«
Les carnets de guerre » d'Albert Thierry

La
Grande Revue, 1917 et
1918
Ces carnets de guerre ont
été publiés en huit parties (de décembre
1917 à août 1918) dans La
Grande revue, revue d’actualités littéraires
et politiques en hommage à ce collaborateur, professeur à
l’école normale d’instituteurs de Versailles, mort
au front le 26 mai 1915 à Aix-Noulette (Pas-de-Calais).
Ce témoignage couvre la
période du vendredi 14 août 1914 au mercredi 26 mai 1915,
jour de sa mort. Cent vingt-trois journées sont décrites.

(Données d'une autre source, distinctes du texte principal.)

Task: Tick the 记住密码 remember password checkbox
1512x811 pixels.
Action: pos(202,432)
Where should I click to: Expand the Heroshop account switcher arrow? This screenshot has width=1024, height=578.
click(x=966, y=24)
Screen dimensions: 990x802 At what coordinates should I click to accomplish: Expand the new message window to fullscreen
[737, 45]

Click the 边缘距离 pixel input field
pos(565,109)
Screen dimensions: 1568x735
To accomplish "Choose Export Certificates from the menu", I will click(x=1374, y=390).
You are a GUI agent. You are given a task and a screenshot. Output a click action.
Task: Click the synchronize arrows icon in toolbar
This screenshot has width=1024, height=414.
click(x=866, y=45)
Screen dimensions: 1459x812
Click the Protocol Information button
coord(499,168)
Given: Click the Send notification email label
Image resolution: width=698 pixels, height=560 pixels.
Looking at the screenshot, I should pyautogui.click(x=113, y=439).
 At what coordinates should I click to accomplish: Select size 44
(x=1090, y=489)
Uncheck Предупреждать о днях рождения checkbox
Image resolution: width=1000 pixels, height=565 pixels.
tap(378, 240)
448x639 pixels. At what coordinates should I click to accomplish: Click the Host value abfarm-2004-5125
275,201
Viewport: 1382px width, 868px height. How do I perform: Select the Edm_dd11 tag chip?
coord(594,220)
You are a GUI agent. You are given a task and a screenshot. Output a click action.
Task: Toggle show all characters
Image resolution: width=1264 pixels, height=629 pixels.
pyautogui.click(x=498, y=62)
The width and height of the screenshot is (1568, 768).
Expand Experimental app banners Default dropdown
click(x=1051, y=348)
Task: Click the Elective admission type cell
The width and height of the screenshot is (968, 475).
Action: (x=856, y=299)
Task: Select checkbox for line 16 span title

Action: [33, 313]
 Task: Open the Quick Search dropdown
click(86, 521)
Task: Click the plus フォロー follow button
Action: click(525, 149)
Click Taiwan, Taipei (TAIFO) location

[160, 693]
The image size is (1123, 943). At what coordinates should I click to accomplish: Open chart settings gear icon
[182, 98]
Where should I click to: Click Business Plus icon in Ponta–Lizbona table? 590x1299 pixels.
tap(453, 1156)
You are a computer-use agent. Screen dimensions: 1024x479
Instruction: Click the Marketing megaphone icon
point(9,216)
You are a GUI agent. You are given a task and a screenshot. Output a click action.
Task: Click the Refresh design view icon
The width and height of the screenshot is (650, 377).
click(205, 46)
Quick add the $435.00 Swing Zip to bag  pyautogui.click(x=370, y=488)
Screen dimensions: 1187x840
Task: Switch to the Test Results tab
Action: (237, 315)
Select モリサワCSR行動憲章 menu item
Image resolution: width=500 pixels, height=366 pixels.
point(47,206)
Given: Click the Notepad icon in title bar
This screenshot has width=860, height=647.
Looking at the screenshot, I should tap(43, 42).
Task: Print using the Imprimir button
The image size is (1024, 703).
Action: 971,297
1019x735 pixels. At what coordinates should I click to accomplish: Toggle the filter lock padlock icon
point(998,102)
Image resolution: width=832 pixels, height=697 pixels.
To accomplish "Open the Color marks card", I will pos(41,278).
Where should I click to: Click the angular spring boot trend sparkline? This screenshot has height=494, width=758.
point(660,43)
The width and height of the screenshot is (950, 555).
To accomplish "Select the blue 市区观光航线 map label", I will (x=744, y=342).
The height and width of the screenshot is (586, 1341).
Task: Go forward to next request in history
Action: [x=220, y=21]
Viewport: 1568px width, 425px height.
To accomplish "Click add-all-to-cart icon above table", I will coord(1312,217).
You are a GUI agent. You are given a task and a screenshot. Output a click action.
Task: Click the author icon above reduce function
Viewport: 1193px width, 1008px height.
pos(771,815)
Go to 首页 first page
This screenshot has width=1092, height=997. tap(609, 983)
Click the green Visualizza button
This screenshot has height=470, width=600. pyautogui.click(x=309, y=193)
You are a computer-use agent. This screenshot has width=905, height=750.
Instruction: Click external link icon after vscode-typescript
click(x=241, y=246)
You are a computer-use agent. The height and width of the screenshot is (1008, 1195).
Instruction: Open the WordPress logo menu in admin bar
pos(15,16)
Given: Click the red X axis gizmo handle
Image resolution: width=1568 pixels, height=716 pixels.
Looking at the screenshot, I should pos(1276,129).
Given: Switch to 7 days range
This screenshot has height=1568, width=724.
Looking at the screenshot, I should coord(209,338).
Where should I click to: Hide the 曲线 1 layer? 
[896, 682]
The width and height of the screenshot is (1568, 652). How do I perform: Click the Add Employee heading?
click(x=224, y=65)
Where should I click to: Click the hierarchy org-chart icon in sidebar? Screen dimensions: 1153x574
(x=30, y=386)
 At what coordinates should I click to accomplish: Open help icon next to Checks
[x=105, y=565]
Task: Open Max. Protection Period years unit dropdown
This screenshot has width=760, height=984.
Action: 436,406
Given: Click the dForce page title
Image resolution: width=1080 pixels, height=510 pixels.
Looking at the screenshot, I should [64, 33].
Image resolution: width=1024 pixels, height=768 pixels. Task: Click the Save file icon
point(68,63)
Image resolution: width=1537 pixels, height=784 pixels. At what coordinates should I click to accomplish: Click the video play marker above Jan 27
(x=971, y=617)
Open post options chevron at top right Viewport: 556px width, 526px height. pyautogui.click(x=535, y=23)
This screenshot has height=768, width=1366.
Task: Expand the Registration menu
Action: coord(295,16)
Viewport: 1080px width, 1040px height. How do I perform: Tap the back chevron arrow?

Certains jours, l’auteur n’écrit pas (ou il manque
des pages…). Le texte a été censuré
à quatre reprises.
Quelques
remarques
L’homme
en proie des enfants
Albert Thierry est un
intellectuel. Il ne peut s’empêcher de lire,
d’écrire. Au front, son sac est parfois trop lourd,
chargé de livres. Même dans la tranchée, il
écrit. Les autres soldats l’appellent
l’écrivain. D’ailleurs, il a du mal à vivre
avec les autres soldats, surtout lors des moments de casernement. Il
les considère parfois comme vulgaires ou grotesques avec leurs
chansons, leurs remarques, leurs attitudes. Ce sentiment
s’arrête au front : « le soldat de la
tranchée vaut beaucoup mieux que le soldat de la caserne.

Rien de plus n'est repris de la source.